Back in that time expensive CRT television sets had to be
"degaussed" to remove or reduce magnetic fields to ensure color purity
and prevent image distortion. (*) We had a state-of-the-art console TV
and while my husband worked and I busied myself unpacking and setting up
our home (while caring for a two year old son and an infant daughter), I
was also tasked with admitting the TV specialist to install and
degausse that console. I was very busy and became impatient at the
length of time the process took. It was particularly annoying as the
older expert guy had a young 20-ish helper who had spent the entire time
sitting silent on a large toolbox in the middle of my living room,
staring into space. He had provided zero assistance to the older guy.
After a couple plus hours, I approached the older man and said, "I
certainly hope you don't intend to also charge for your assistant's time
as he has done nothing but take up space in my living room." His
response shamed me. "I apologize ma'am but I just couldn't leave him
alone. This past weekend his best friends were killed by another buddy
of theirs in a jealous fit."
I had interviewed for and landed the job before getting
completely settled in our new home. My first challenge in the interview
had come after my prospective boss inquired, "What is your shock level?

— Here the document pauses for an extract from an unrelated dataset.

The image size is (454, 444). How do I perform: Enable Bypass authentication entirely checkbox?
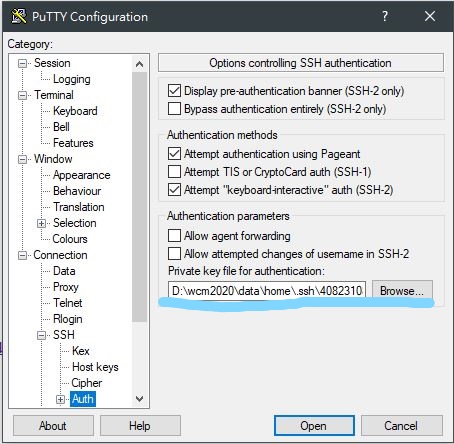(174, 109)
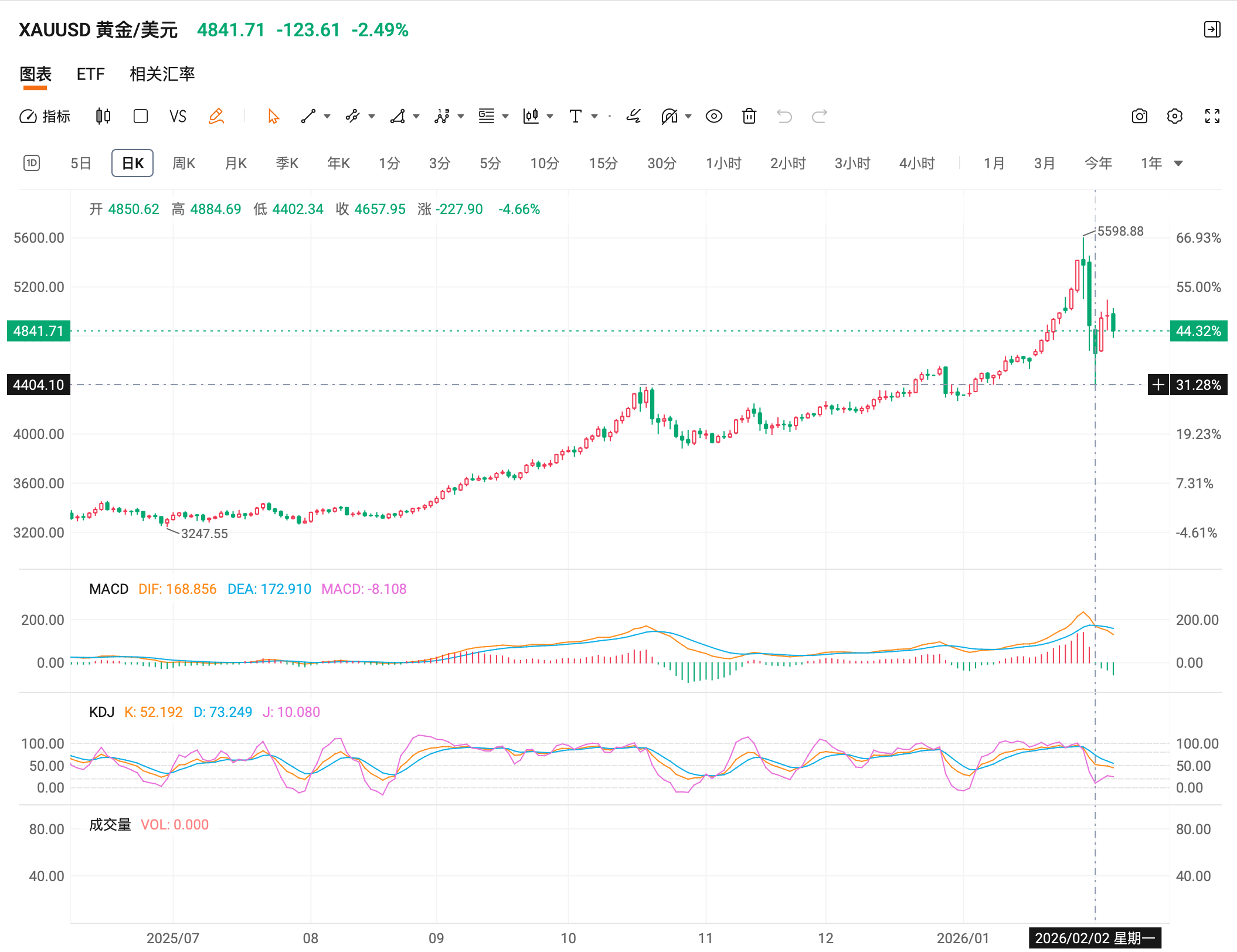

How tough are you?" I flippantly replied something like, "I've been
married to a military man for years. I can handle just about anything!"
Joe picked up a large brown envelope, opened the flap and poured out
color photos of a crime scene onto the desk. Those photos seemed to
float down in slow motion in my memory. Picture after vivid horrible
picture of the bodies of a young man and woman covered in blood, flesh
blown away by close range double barreled shotgun.
The young woman had just separated from her abusive young
husband. She needed groceries and, having no car, asked the young male
friend to drive her. The jealous hubby lay in wait. Once they returned
to her home and parked he approached the car from the rear and blew out
the back window as he shot the driver in the head ... practically
decapitating him. He then rushed to the passenger door where the young
woman was scrambling to exit. He caught her with right foot on the
ground, left foot still in the floor well. He blasted her in the chest
leaving a huge gaping wound, then in her face, grazing her jaw and doing
more damage to the body behind her, still in the driver's seat.
I had done my job, sorting those pics in what I believed
captured the scene in the order that made sense of the timing of the
assault. At the time I was disengaged emotionally, most interested in
acing the assigned task in order to land the job.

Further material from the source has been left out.